ECLI:NL:RBMNE:2022:2993

Rechtbank Midden-Nederland

Datum uitspraak
30 juni 2022
Publicatiedatum
26 juli 2022
Zaaknummer
21/547
Instantie
Rechtbank Midden-Nederland
Type
Uitspraak
Rechtsgebied
Bestuursrecht; Socialezekerheidsrecht
Procedures
  • Eerste aanleg - enkelvoudig
Vindplaatsen
  • Rechtspraak.nl
AI samenvatting door LexboostAutomatisch gegenereerd

Terugvordering van WIA-uitkering en verrekening van inkomsten door het Uwv

In deze zaak heeft de Rechtbank Midden-Nederland op 30 juni 2022 uitspraak gedaan in een geschil tussen eiseres en de Raad van bestuur van het Uitvoeringsinstituut werknemersverzekeringen (Uwv) over de terugvordering van een WIA-uitkering. Eiseres had inkomsten genoten bij haar werkgever, die door het Uwv verrekend zijn met haar WIA-uitkering, wat resulteerde in een terugvordering van € 177,08 over de periode van 1 oktober 2019 tot en met 30 april 2020. Eiseres was het niet eens met de hoogte van het gemiddeld maandinkomen dat door het Uwv was vastgesteld op € 1.142,31, en betwistte de bedragen die het Uwv had gehanteerd voor de verrekening.
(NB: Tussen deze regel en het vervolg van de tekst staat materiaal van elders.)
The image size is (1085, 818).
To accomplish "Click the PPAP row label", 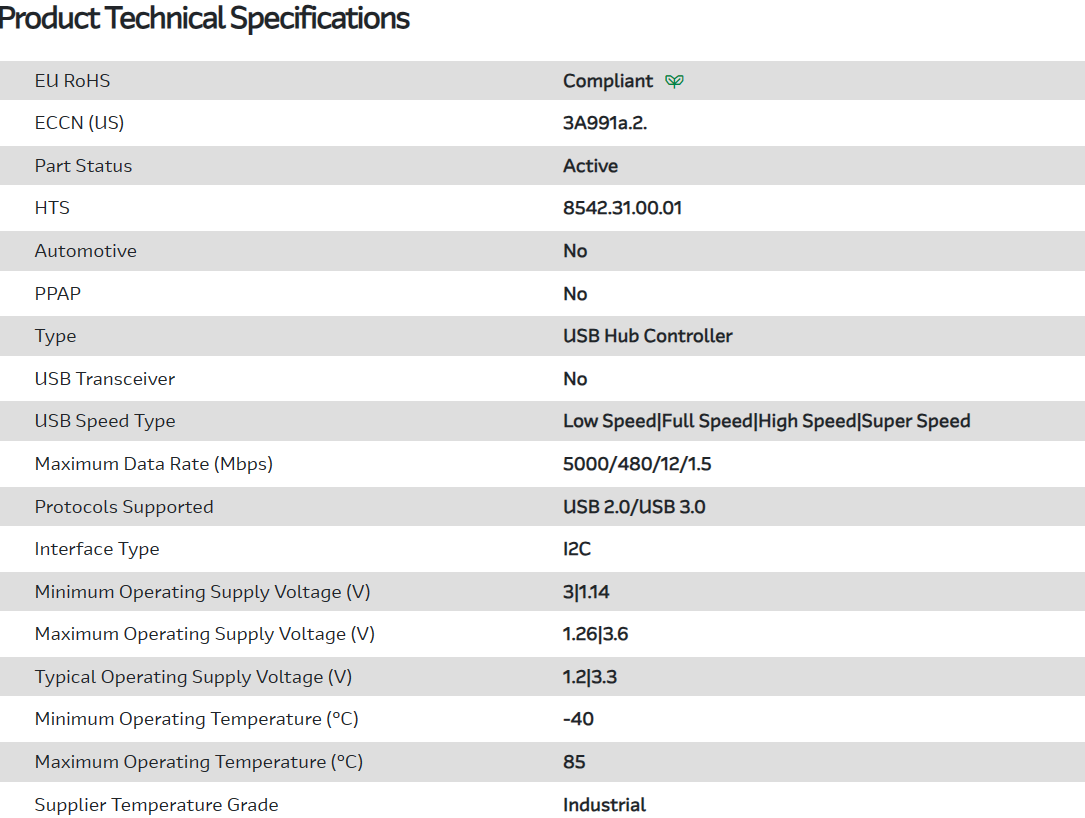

De rechtbank had eerder in een tussenuitspraak op 15 maart 2022 geoordeeld dat het Uwv niet voldoende had gemotiveerd waarom het bij de berekening van het gemiddelde maandinkomen deze bedragen had gebruikt. Het Uwv kreeg de kans om het gebrek in het besluit te herstellen. In de reactie op de tussenuitspraak gaf het Uwv aan dat het gemiddeld maandinkomen op basis van de actuele gegevens in de polisadministratie nu uitkwam op € 1.204,52, maar dat dit waarschijnlijk zou leiden tot een hogere terugvordering voor eiseres.
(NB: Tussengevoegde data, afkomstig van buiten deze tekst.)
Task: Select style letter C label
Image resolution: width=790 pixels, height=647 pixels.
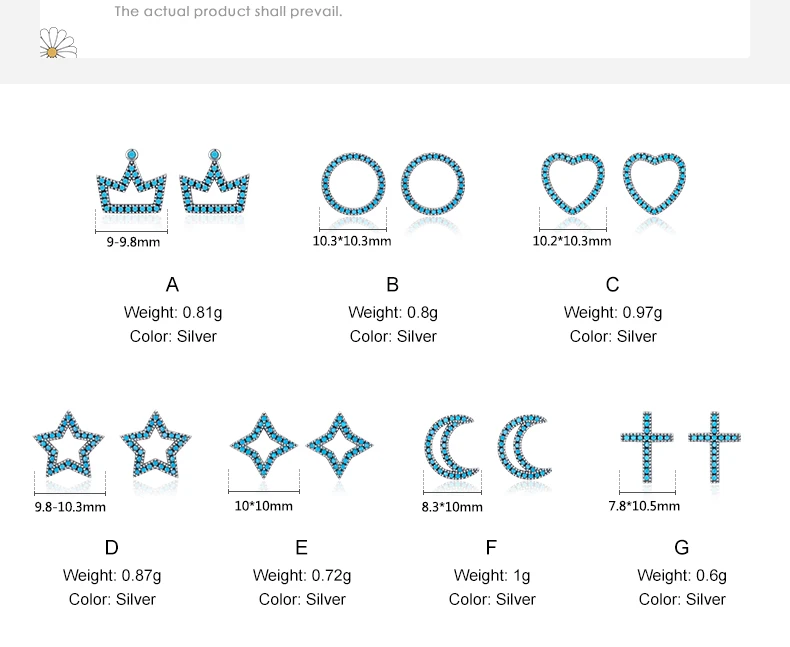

De rechtbank besloot echter dat het Uwv geen nieuwe herberekening hoefde te maken, omdat de oorspronkelijke berekening niet nadelig was voor eiseres. De rechtbank verklaarde het beroep gegrond, vernietigde het bestreden besluit, maar liet de rechtsgevolgen van dat besluit in stand. Eiseres kreeg het betaalde griffierecht vergoed en het Uwv werd veroordeeld tot betaling van de proceskosten van eiseres, die op € 1.897,50 werden vastgesteld.

Uitspraak

RECHTBANK MIDDEN-NEDERLAND
Zittingsplaats Utrecht
Bestuursrecht
zaaknummer: UTR 21/547

uitspraak van de enkelvoudige kamer van 30 juni 2022 in de zaak tussen

[eiseres] , uit [woonplaats] , eiseres

(gemachtigde: M.A.T. Huisman),
en
de Raad van bestuur van het Uitvoeringsinstituut werknemersverzekeringen (Uwv), verweerder
(gemachtigde: J. Marquenie).

Inleiding

1. Het Uwv heeft de inkomsten die eiseres heeft genoten bij haar werkgever verrekend met haar WIA-uitkering. Dit heeft geleid tot een terugvordering van € 177,08 over de periode 1 oktober 2019 tot en met 30 april 2020. Met het bestreden besluit van 23 december 2020 zijn de verrekening en de terugvordering van € 177,08 in stand gebleven.
2. In de tussenuitspraak van 15 maart 2022 (ECLI:NL:RBMNE:2022:1254) heeft de rechtbank, kort gezegd, geoordeeld dat niet duidelijk is waarom het Uwv bij de verrekening van een gemiddeld maandinkomen van € 1.142,31 is uitgegaan. Daarnaast is geoordeeld dat de door het Uwv bij de verrekening gehanteerde bedragen niet stroken met de gegevens uit de polisadministratie. Het Uwv is in de gelegenheid gesteld om binnen vier na verzending van de tussenuitspraak het geconstateerde gebrek in het bestreden besluit te herstellen. Daarbij moest het Uwv de tussenuitspraak in acht nemen.
3. Het Uwv heeft met een brief van 21 april 2022 gereageerd op de tussenuitspraak.
4. Eiseres heeft hierop een schriftelijke reactie gegeven.
5. De rechtbank heeft vervolgens bepaald dat een nadere zitting achterwege blijft.

Overwegingen

6. Deze uitspraak bouwt voort op de tussenuitspraak. De rechtbank blijft bij al wat zij in de tussenuitspraak heeft overwogen en beslist, tenzij hierna uitdrukkelijk anders wordt overwogen.
Beoordeling van de herstelpoging
7. Het Uwv heeft bij de verrekening van de inkomsten gekeken naar het loon over de drie aangiftetijdvakken voorafgaande aan de maand waarin eiseres ziek is geworden, omdat sprake was van wisselende inkomsten. Het gaat om de maanden juli, augustus en september 2019. In de reactie op de tussenuitspraak heeft het Uwv toegelicht dat dit is gedaan op basis van artikel 3:3, lid 13, van het Algemeen Inkomensbesluit sociale zekerheidswetten. Omdat eiseres wisselende inkomsten heeft gehad, heeft het Uwv op goede gronden gekeken naar het inkomen per maand in de maanden juli, augustus en september 2019. Daarbij is het Uwv uitgegaan van de door de werkgever opgegeven loongegevens in de polisadministratie. Eiseres heeft deze periode ook niet betwist, maar richt zich tegen de door het Uwv gehanteerde bedragen die tot het gemiddelde inkomen van € 1.142,31 hebben geleid.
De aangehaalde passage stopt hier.